Durante años se ha repetido una frase tan injusta como simplista: “Podían haber estudiado y hacerse permanentes, suboficiales, guardias civiles… pero no hicieron nada y les pilló el toro.”
Esta afirmación no solo es falsa: oculta la raíz real del problema. La precariedad de la tropa y marinería no es consecuencia de la falta de esfuerzo individual, sino de un modelo legal y estructural que impide la estabilidad a la mayoría, por mucho que estudien, se formen o se dejen la piel en el servicio.
1. La tropa no tiene un contrato laboral: tiene un compromiso temporal por ley
Lo primero que hay que entender es que los militares de tropa no se rigen por el Estatuto de los Trabajadores. No pueden ser indefinidos, ni fijos, ni fijos-discontinuos. Su relación es administrativa, regulada por la Ley 8/2006 y la Ley de la Carrera Militar.
Estas leyes establecen que:
El compromiso inicial dura unos pocos años.
Puede renovarse hasta un máximo de 6 años.
Después, solo unos pocos acceden al compromiso de larga duración hasta los 45 años.
Y solo una minoría logra ser permanente.
La temporalidad no es una consecuencia: es el diseño del sistema.
2. “Estudiar” no garantiza absolutamente nada
Promocionar dentro de las Fuerzas Armadas no depende solo del esfuerzo. Para ser suboficial, oficial o permanente se necesitan:
Pruebas físicas exigentes
Psicotécnicos
Exámenes teóricos
Méritos
Límite de edad
Y, sobre todo, plazas muy limitadas
Miles de militares se presentan cada año. Muchos estudian, entrenan, se preparan… Y aun así no obtienen plaza, porque simplemente no hay suficientes.
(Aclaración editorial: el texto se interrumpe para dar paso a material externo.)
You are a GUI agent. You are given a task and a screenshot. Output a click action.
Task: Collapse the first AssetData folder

Decir “que hubieran estudiado” es tan absurdo como decirle a un opositor sin plaza que “no ha hecho nada”.
3. La vida militar dificulta estudiar más que casi cualquier otro empleo
Quien afirma que la tropa “no estudia” desconoce la realidad del servicio:
Guardias de 24 horas
Maniobras de días o semanas
Disponibilidad permanente
Misiones internacionales
Jornadas irregulares
Sueldos bajos que obligan a muchos a buscar un segundo ingreso
Estudiar en estas condiciones no es imposible, pero sí extraordinariamente difícil. Y aun así, miles lo hacen.
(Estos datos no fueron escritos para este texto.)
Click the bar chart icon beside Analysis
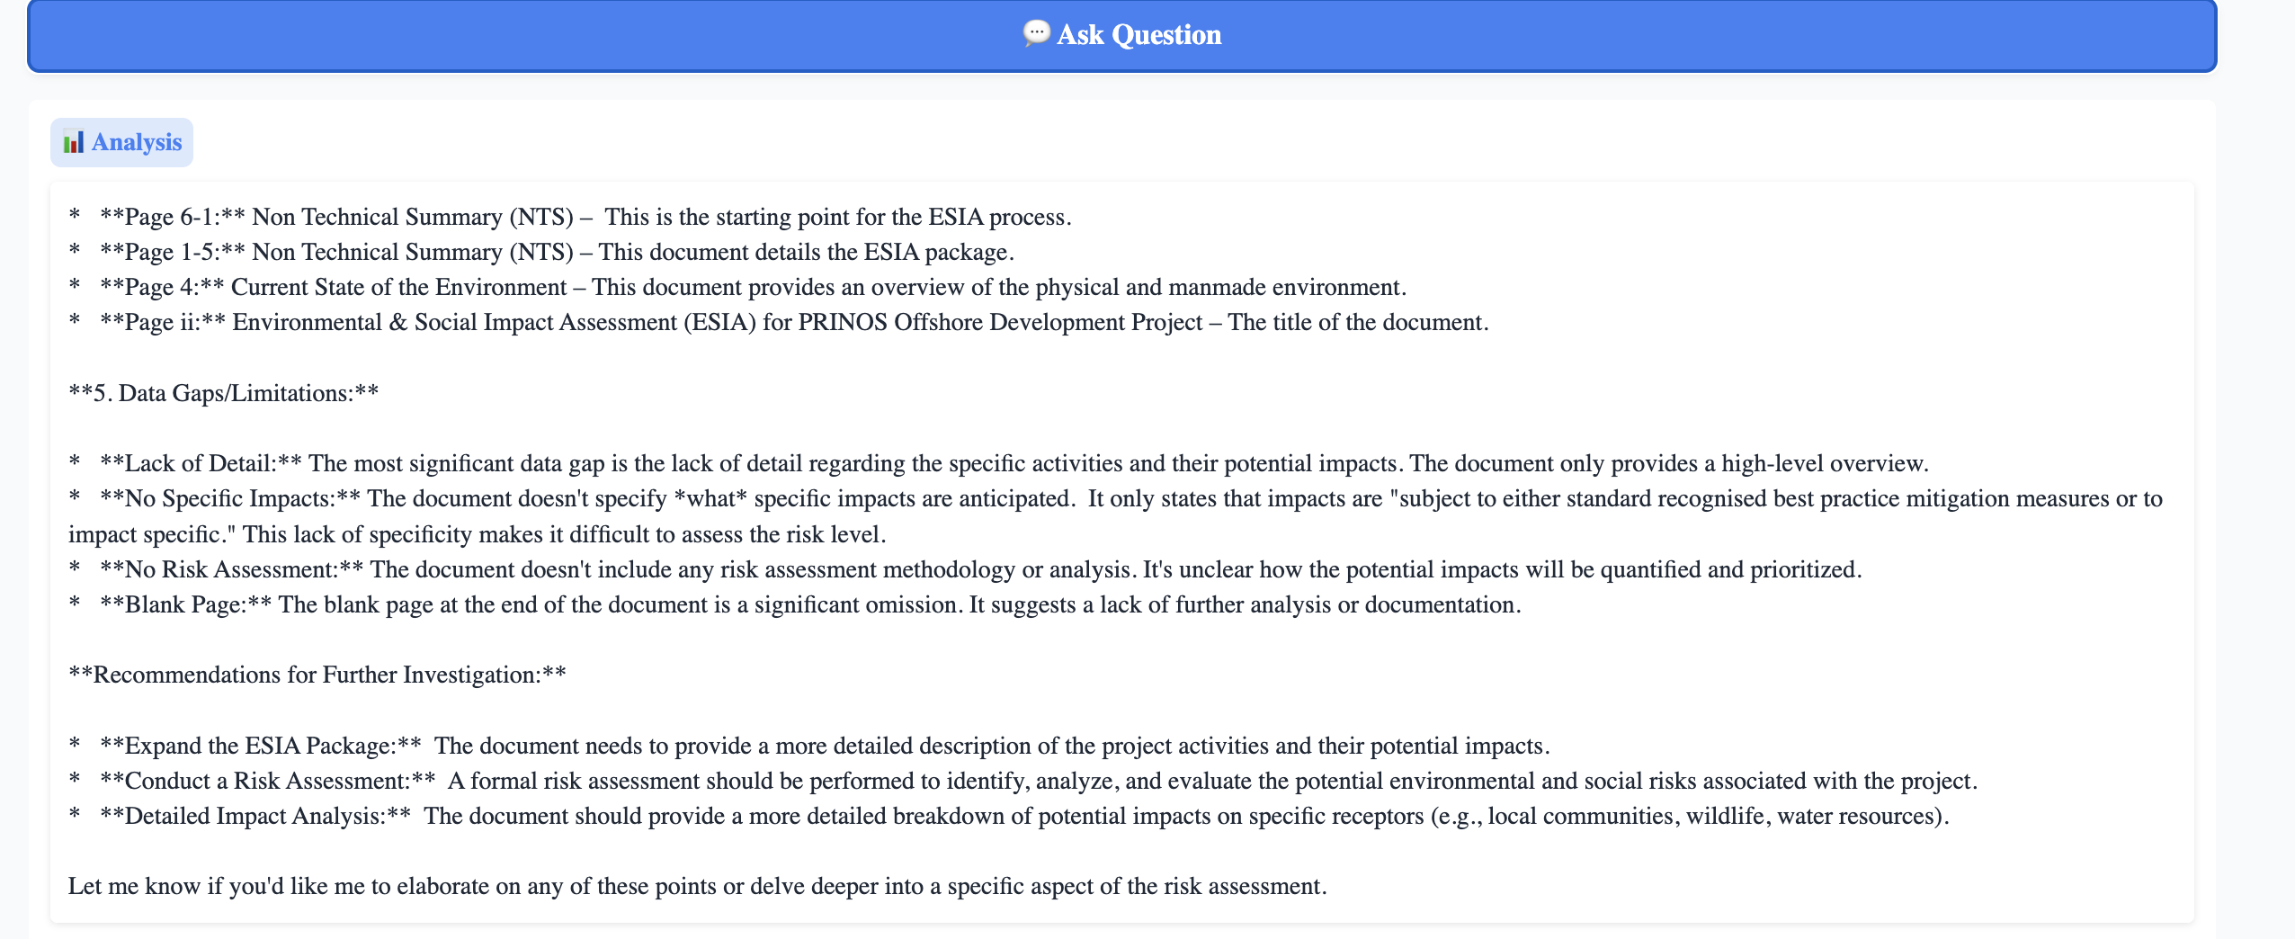Image resolution: width=2295 pixels, height=939 pixels. click(x=74, y=141)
El problema no es la falta de esfuerzo: es la falta de oportunidades reales.
4. El sistema está diseñado para expulsar al 80–90% antes de los 45 años
Este es el punto clave.
El modelo español de tropa y marinería no está pensado para ofrecer una carrera completa, sino para mantener un contingente joven y barato. Por eso:
La mayoría no podrá ser permanente, aunque saque buenas notas.
La mayoría no podrá seguir más allá de los 45, aunque haya servido 20 años.
La mayoría no tendrá estabilidad, aunque cumpla con todo.
No es que “les pille el toro”. La ley ya dice que les va a pillar.
5. Culpar al militar es una forma de ocultar el problema real
Cuando alguien dice “que hubieran estudiado”, está haciendo dos cosas:
Culpar al individuo por un sistema que no controla.
Evitar hablar del verdadero problema: un modelo de Fuerzas Armadas que genera precariedad estructural.
Es más cómodo señalar al soldado que cuestionar la ley.
6. La realidad es esta:
Miles de militares sí estudian.
Miles sí se presentan a promoción.
Miles sí aprueban, pero no obtienen plaza.
Miles sirven con dedicación, pero son expulsados igualmente.
No es un fallo personal. No es falta de esfuerzo. No es “sopa boba”.
Es un sistema que no garantiza estabilidad a quienes sostienen el trabajo más duro y menos reconocido de las Fuerzas Armadas.
Conclusión
La precariedad de la tropa y marinería no se soluciona estudiando, porque no nace de la falta de estudio, sino de un modelo legal que impide la estabilidad a la mayoría.
Mientras no se reforme ese modelo, seguir culpando al militar es injusto, falso y profundamente irrespetuoso con quienes han dedicado sus mejores años a servir a su país.